China considers democratic Taiwan to be its sacred territory and has never renounced the use of force to bring what it views as a wayward province under Chinese control.

It has taken an increasingly hostile stance toward Taiwan since Tsai Ing-wen, from the island’s pro-independence Democratic Progressive Party, won presidential elections last year and has stepped up its rhetoric and military exercises.

Beijing suspects her of pushing for the island’s formal independence, a red line for China. Tsai says she wants peace with China, but also that she will defend Taiwan’s security and way of life.

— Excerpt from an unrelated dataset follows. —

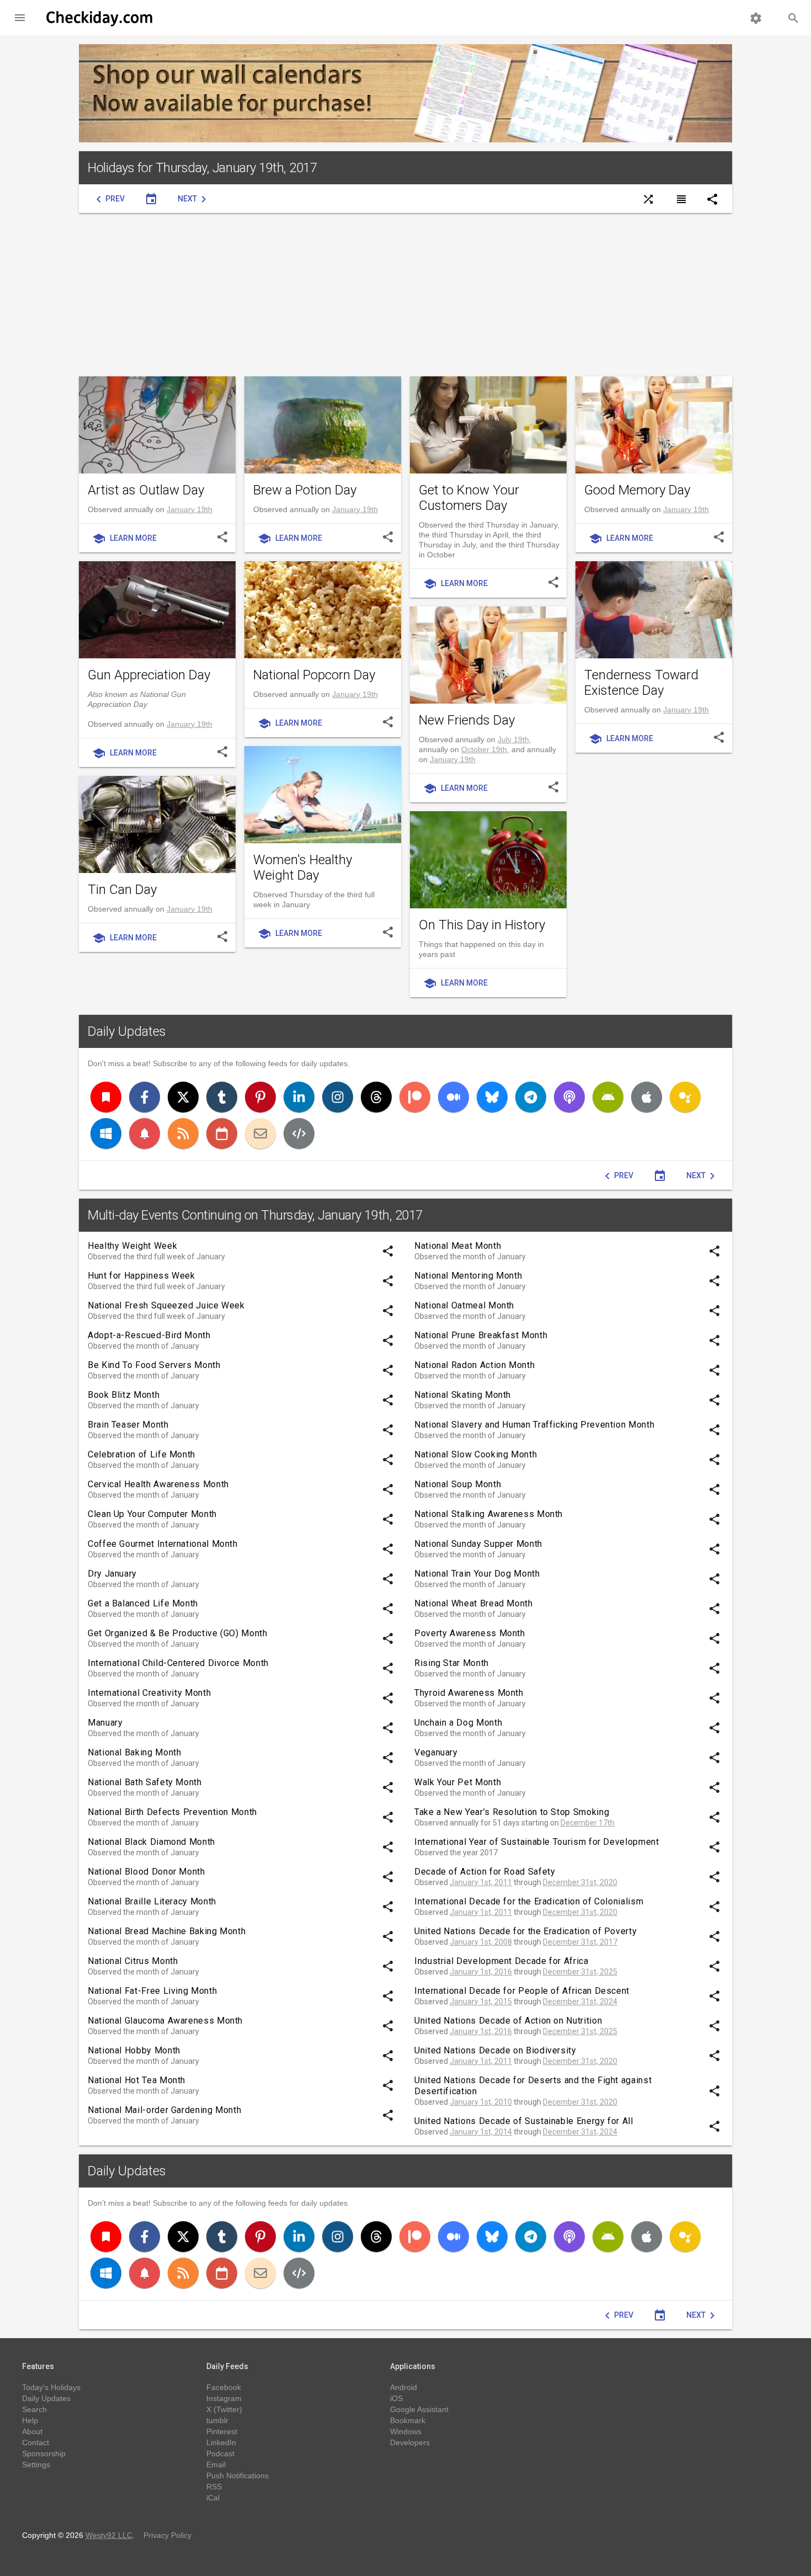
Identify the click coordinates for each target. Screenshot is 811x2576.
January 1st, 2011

Chinese state media has given broad coverage to “island encirclement” exercises near Taiwan this month, including showing pictures of Chinese bomber aircraft with what they said was Taiwan’s highest peak, Yushan, visible in the background.

Asked about the continuing drills and the footage released by the air force, China’s policy-making Taiwan Affairs Office said it and the defense ministry had repeatedly described the exercises as routine.

“Everyone will slowly get used it,” spokesman An Fengshan told a routine news briefing, without elaborating.

China’s air force has carried out 16 rounds of exercises close to Taiwan in the past year or so, Taiwan’s defense ministry said in a white paper this week. China’s military threat was growing by the day, it warned.

Proudly democratic Taiwan has shown no interest in being run by autocratic China, and Taiwan’s government has accused Beijing of not understanding democracy when it criticizes Taipei.

Taiwan Premier William Lai told a year-end news conference in Taipei that the United States, Japan and South Korea were all paying close attention to the activities of China’s air force.

Lai said his government would take its lead from the president, who was in charge of relations across the Taiwan Strait.

“Under the president’s leadership the Executive Yuan pushes forward government affairs, stabilizing cross-strait relations toward peaceful development,” Lai said, using the formal name for Taiwan’s cabinet.